医療あれこれ

血液脳関門について(再掲)

 脳は人の生命を維持するために最も重要な臓器で、血液から糖分を中心とした栄養が運び込まれます。しかし脳細胞にとって害になるような異物などが血液中から自由に出入りするとたちまち脳機能の障害がおこり生命維持に支障をきたすことから、血液と脳の間には関所(関門)があり物質の自由な出入りができない仕組みができているというのが血液脳関門の理念です。解剖学的にみると血管の一番内側に存在する内皮細胞がその役割を持っており、血液中から脳機能維持に必要な物質が脳内に流入し、逆に脳細胞から血液中への分泌が必要な物質は自由に血液中に出ていくことになります。中枢神経系でホルモンが分泌されている下垂体の血管はこの血液脳関門の機能が弱く、下垂体で生成されたホルモンは自由に関門を通過して血液中に分泌され、そのホルモンの標的臓器まで血流によって運ばれるという仕組みになっています。

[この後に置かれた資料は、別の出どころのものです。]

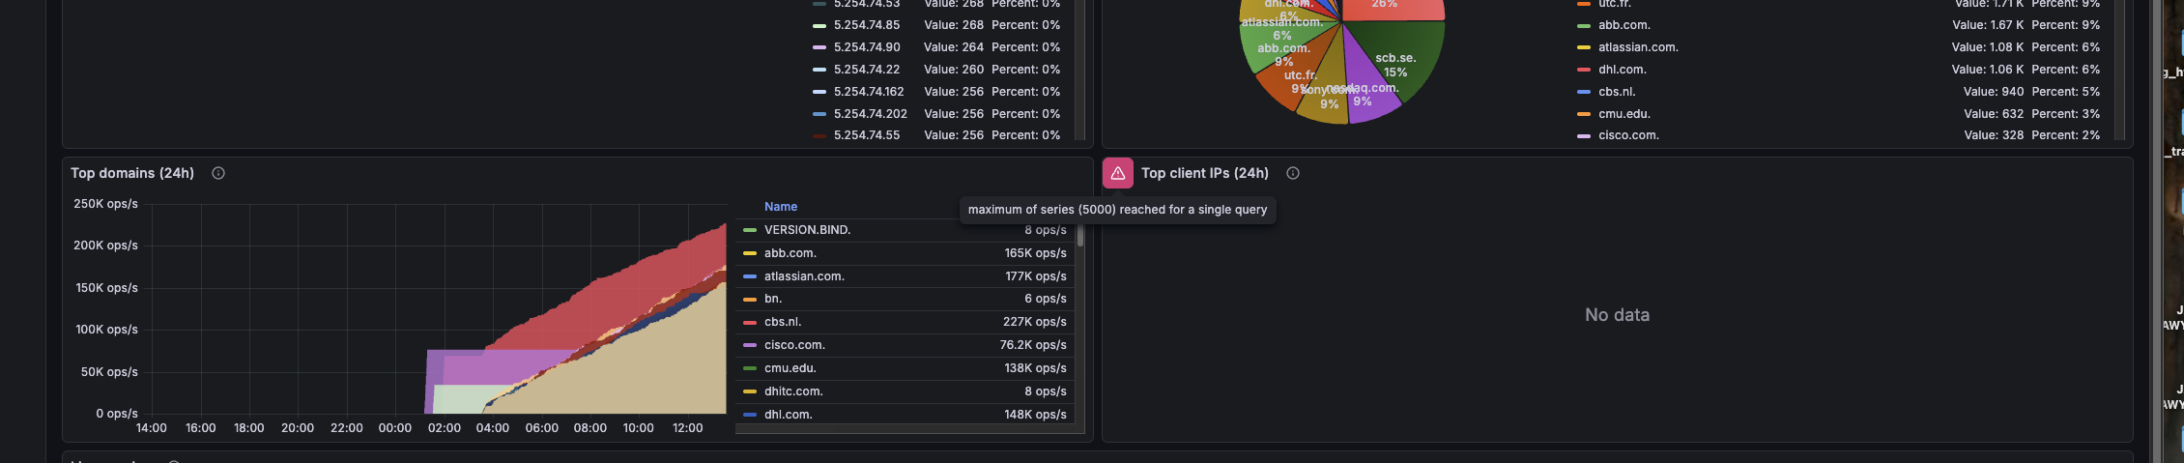This screenshot has height=463, width=2184.
Task: Click the red warning triangle icon
Action: click(1118, 173)
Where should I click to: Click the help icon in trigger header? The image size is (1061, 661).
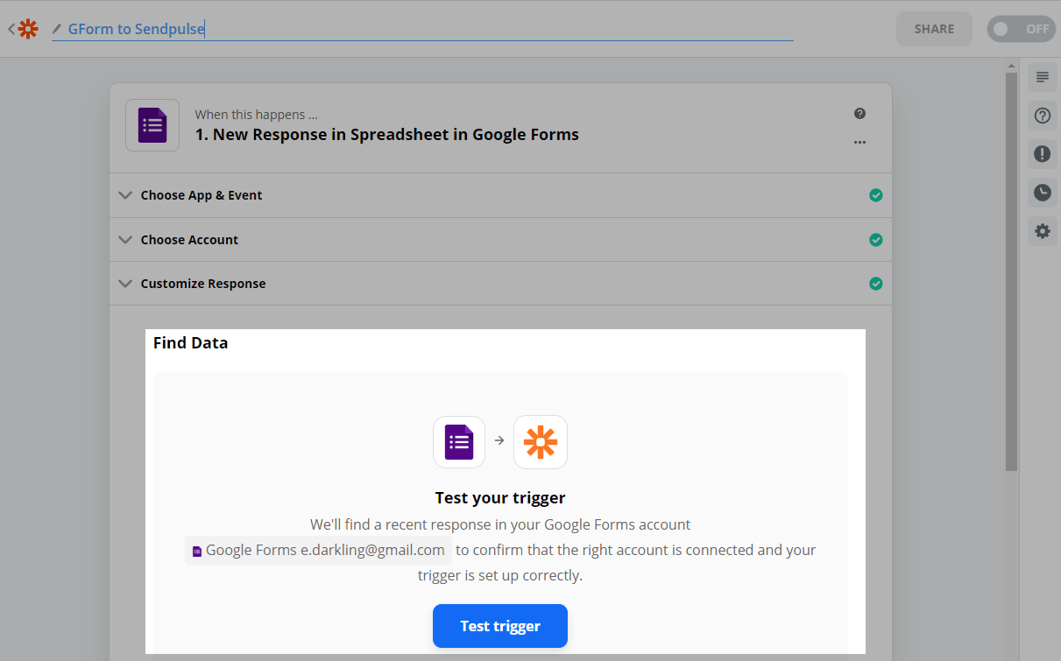(x=859, y=114)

 血液脳関門の理念が発見されたのは古く17世紀に、イギリスの医師で神経解剖学を著したハンフリー・リドリーとされています。彼は実験動物に身体にとって有害な水銀を静脈内に注入すると脳細胞には入らず血管内に留まったことを著書の中で述べています。その後19世紀になって、エドウィン・ゴールドマンは、実験動物の脳室内にトリパンブルーという青色色素を投入したところ、これにより脳細胞は染色されるのに対して末梢臓器は染色されず、脳の血管と血液とは隔離されていることを見出しました。

 血液脳関門の機能変化は脳におけるさまざまな疾患発症の原因となります。例えば認知症のアルツハイマー病では脳にアミロイドβという異常タンパクの蓄積がありますが、これはアルツハイマー病において血液脳関門の機能変化によりアミロイドβが脳から血液中に排泄される機能に変化がおこるためと考えられています。

逆に神経系疾患治療のため薬物を投与しても血液脳関門を通過しないため薬物効果が発現しないため一工夫が必要な場合も考えられます。パーキンソン病という神経疾患は、中脳の黒質で生成分泌される神経伝達物質であるドパミンが不足するため手が震える振戦という症状や筋肉が固く関節が動かしにくい症状などが出現します。そこでこの病気を治療するためドパミンを製剤にして投与しても効果はありません。ドパミンが血液脳関門を通過しないためです。そこでドパミンの前駆物質で血液脳関門を通過することができるLドーパを投与すると、脳に入って代謝されドパミンができるという仕組みで神経症状が改善するのです。

髄膜炎などの神経系感染症でも、治療のため投与される抗菌剤が効果的に作用を発揮するためには、この薬剤が血液脳関門を通過する作用のあることが必要になります。このように原因の詳細が明らかではない神経系疾患の原因究明や新たな治療法開発を目的とした血液脳関門に関する研究は続けられています。